======== TEXT SECTION

This is what Dell Technologies terms resilience debt, the accumulation of operational risk created when recovery readiness does not keep pace with the growing complexity and sophistication of cyberthreats. The newly-expanded Dell Global Cyber Resilience Insights research further indicates this debt is widespread and accelerating.
On paper, global organisations often appear confident in their cyber resilience, with nearly 99% of survey participants reporting a formal cyber resilience strategy. However, the research findings reveal a more complicated reality. Despite this stated confidence, 74% of IT leaders in Asia-Pacific and Japan believe their executives are overestimating readiness. That mismatch isn’t an abstract philosophical disagreement – it’s a leading indicator of resilience debt, Dell said.
The problem is when leaders believe they are more prepared than they are, they stop asking the deeper operational questions:
• When was the last recovery test?
• Did the company validate our backups – or just assume they’re clean?
• Has the organisation tried restoring in a Zero-Trust or clean-room environment?
• Is it protecting the recovery path with the same rigour as the production path?
When these questions go unasked, recovery readiness decays instead of being refreshed, and resilience debt accumulates, Dell said. Based on global results, Dell observed several patterns that create resilience debt:
Testing frequency declines, but risk increases
Organisations that test recovery monthly or more achieve a 61% success rate. The longer organisations go without testing, the wider the resilience gap grows – quietly, predictably, and dangerously.
Backups age into “assumed trust”
Global respondents admit that attackers increasingly target backup systems – corrupting snapshots, manipulating catalogues, and exploiting configuration drift. Yet many organisations still treat backups as sacred and immutable, rather than as assets requiring testing and validation.
Documentation stays static while environments change
Playbooks age. Personnel turnover. Infrastructure evolves. But resilience plans often lag by months – sometimes years. Every change that isn’t reflected in the recovery strategy adds to resilience debt.

================
======== DATA SECTION

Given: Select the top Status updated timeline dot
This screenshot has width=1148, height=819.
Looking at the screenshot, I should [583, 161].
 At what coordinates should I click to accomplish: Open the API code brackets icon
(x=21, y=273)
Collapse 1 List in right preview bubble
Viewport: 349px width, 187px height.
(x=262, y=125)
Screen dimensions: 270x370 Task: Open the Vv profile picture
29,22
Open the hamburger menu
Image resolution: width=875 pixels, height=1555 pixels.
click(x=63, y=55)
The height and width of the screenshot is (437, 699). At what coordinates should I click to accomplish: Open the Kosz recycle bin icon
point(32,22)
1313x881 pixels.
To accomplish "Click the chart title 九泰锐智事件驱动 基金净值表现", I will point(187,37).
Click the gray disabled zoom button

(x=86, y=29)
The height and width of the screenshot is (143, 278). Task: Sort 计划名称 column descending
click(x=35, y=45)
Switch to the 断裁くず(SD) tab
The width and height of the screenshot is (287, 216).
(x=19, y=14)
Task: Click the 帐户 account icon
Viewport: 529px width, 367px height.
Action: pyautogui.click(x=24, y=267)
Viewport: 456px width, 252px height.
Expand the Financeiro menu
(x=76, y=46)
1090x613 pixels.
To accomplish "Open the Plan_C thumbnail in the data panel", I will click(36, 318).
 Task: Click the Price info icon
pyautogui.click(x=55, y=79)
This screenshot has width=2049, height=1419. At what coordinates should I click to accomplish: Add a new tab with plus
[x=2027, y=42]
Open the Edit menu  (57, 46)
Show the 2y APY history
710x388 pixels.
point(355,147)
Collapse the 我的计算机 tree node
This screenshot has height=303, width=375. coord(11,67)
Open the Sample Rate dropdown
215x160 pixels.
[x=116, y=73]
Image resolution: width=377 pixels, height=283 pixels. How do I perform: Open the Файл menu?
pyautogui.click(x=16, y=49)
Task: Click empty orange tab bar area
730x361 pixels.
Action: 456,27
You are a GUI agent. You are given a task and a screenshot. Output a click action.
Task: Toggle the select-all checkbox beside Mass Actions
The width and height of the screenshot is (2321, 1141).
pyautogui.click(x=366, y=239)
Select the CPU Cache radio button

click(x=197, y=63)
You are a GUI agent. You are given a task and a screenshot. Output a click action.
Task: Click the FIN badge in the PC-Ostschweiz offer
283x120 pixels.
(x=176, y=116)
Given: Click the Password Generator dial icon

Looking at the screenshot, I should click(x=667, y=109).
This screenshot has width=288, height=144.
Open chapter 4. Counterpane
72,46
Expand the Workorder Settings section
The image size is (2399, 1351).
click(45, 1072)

================

- _THE TASKS_
[1] In the passage on resilience debt, what recovery success rate do organizations that test recovery monthly or more achieve?
[2] Count the lines of the entries that contain the string "resolution". Give only the number.
The text and the entries are separate material and do not relate to each other.

- _RESULTS OF THE EXERCISE_
[1] 61%

[2] 2